■ PAGE EXCERPT ■
>>>

I do miss my friends.

I miss your voices and faces, your jokes, your outfits, your cats, your enthusiasm, and your supportive comments on my little posts. I was sad not to see your valentines day celebrations of your partners, or the galentines day fits and treats, or the palentines day bro-downs–with their natty vests and waistcoats–which I’m sure must have happened. It’s kind of nice to think that the part I long for on these smartphone applications is not what I thought it would be, that constant drip of dopamine from likes and shares; rather the compatriots I’ve made along the way.

It also makes me angry and sad that we have to take so much bad with the good on these platforms. When Myspace and Facebook and Twitter and what-have-you first came about, they genuinely seemed to fill a need in a society that was splintering as it was. People move away from home probably more than our species ever has; even nomadic peoples would at least move together. Reconnecting with old friends and making new ones was kind of intoxicating. But like all this tech stuff, the pattern is the same. They give us a new idea that is genuinely revolutionary, they make us depend on it, then they ruin it.

I tried to look up a word that captures a mixture of sadness and anger, and the closest I could find in the English language is betrayal. That seems a bit dramatic, given that these are just corporations and their job is to make money; they’re not providing a public good. There’s more money in dividing us than there is reminding us why it’s nice to be human, and at some point these companies become autonomous machines bent only on finding and exploiting the smallest new ways to extract value. That we’ve managed to scrabble out a way to make them fun and fulfilling is our own doing. That I played a part in making them money by providing–let’s face it–consistently excellent content to keep your eyes on their screens longer and grow their share prices does however give me the slightest right to feel hoodwinked.

I daresay bamboozled even.

While reading the Jane Austen canon and watching as many of the adaptations as I can without subscribing to Britbox (which is a fair amount, to be honest), I’ve become obsessed with their tiny little letters. I love that the letters don’t come in envelopes, but are wrapped in the very paper they’re written on and stamped with wax. I also am enamored by how small they are. It reminds me of the notes girls used to pass one another (but never to me) in junior high that were elaborately folded. These letters can be chatty missives or filled with the utmost import. It makes me nostalgic for an era I never experienced. Recently a word was coined for this feeling: anemoia.

I am feeling old, but I was not so old that the majority of anticipated news arrived via letter. Most things happened over the family phone. If you wanted to ask a girl on a date or just chat, you had to face the potential mortification of talking to her brother first. Sometimes the conversation would be going particularly well and you’d be informed it was time to wrap it up because someone needed to log on to the internet. But I did experience it for about two years when I was a Mormon missionary. At the time we were allowed two phone calls a year, so everything happened via post, and letters would come only once a week. A letter from a crush could include the best thing you could possibly get: a new photo. Or it could include the bleakest of news: a wedding invitation. Updates on your family would come sporadically and could range from a surprise $10 bill from a relative to news that your family was moving to a whole new city. I knew many an elder who returned to a home they’d never set foot in.

<<<

■ RECORD EXCERPTS ■
>>>

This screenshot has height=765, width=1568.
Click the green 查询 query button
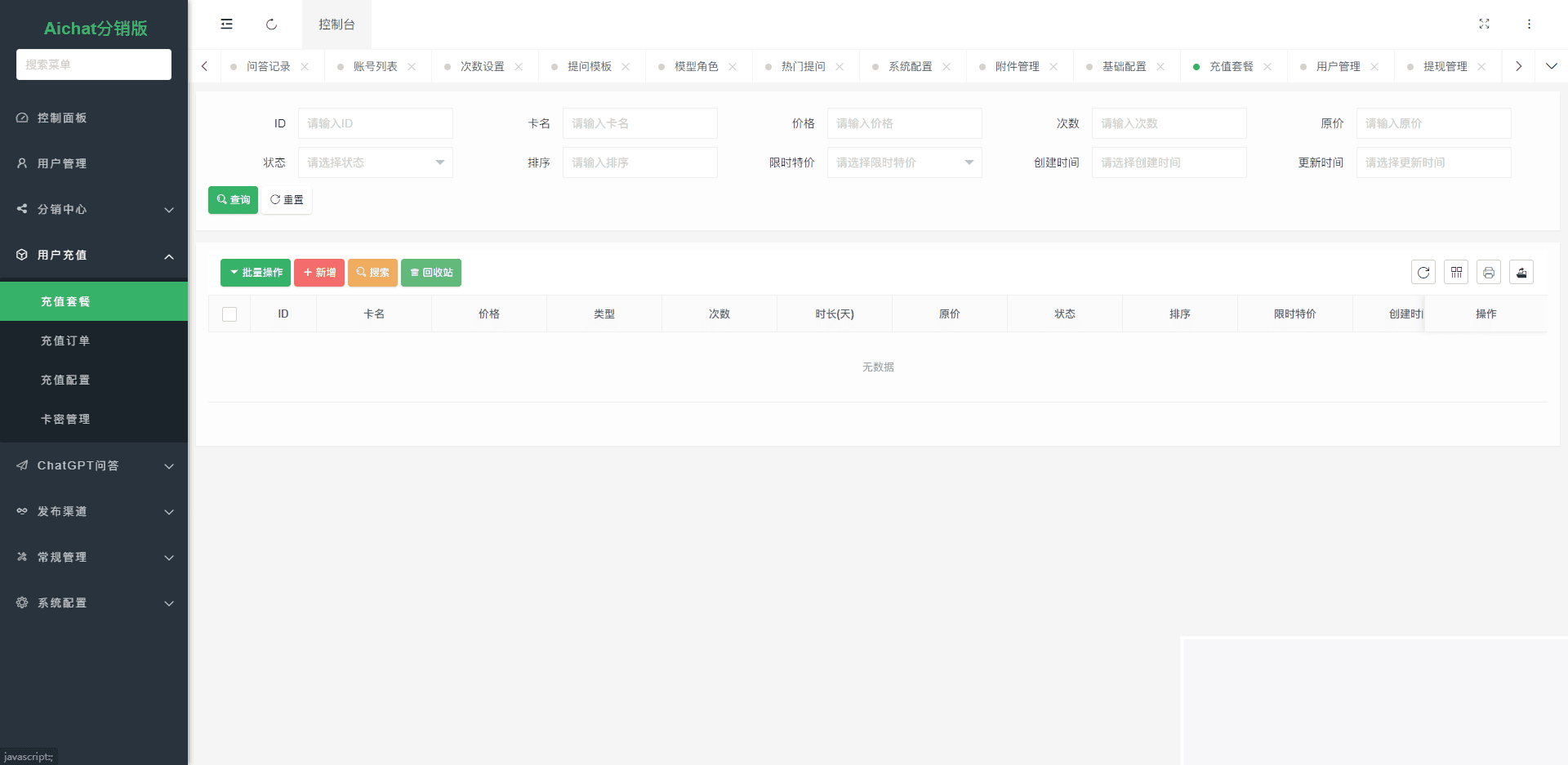(x=233, y=199)
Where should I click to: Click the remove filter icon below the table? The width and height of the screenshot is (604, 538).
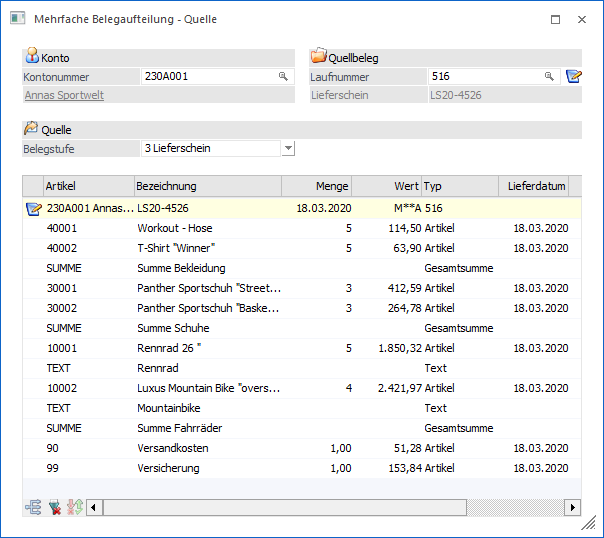54,507
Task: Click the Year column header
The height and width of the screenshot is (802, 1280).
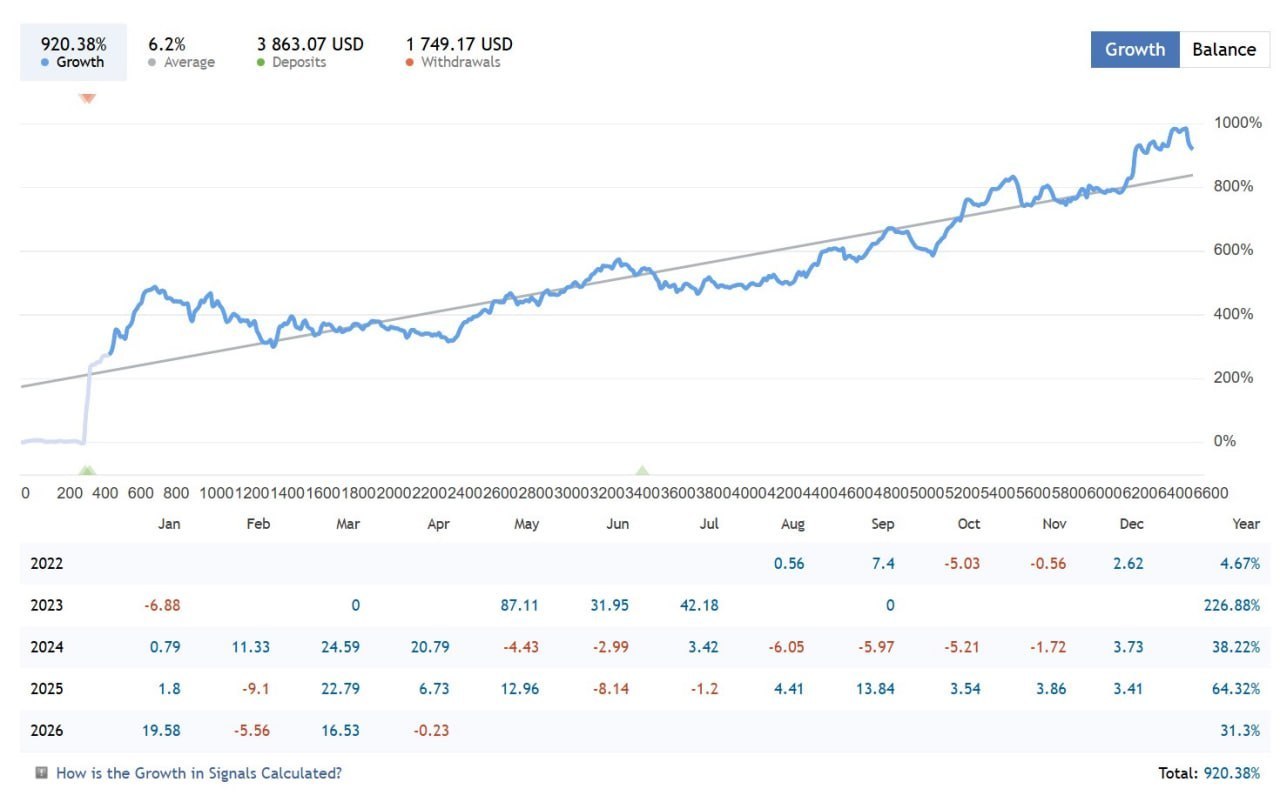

<<<

■ WRITTEN EXERCISE ■
In the piece above about social media and letters, what recently coined word names nostalgia for an era one never experienced?

■ THE OUTPUT ■
Anemoia.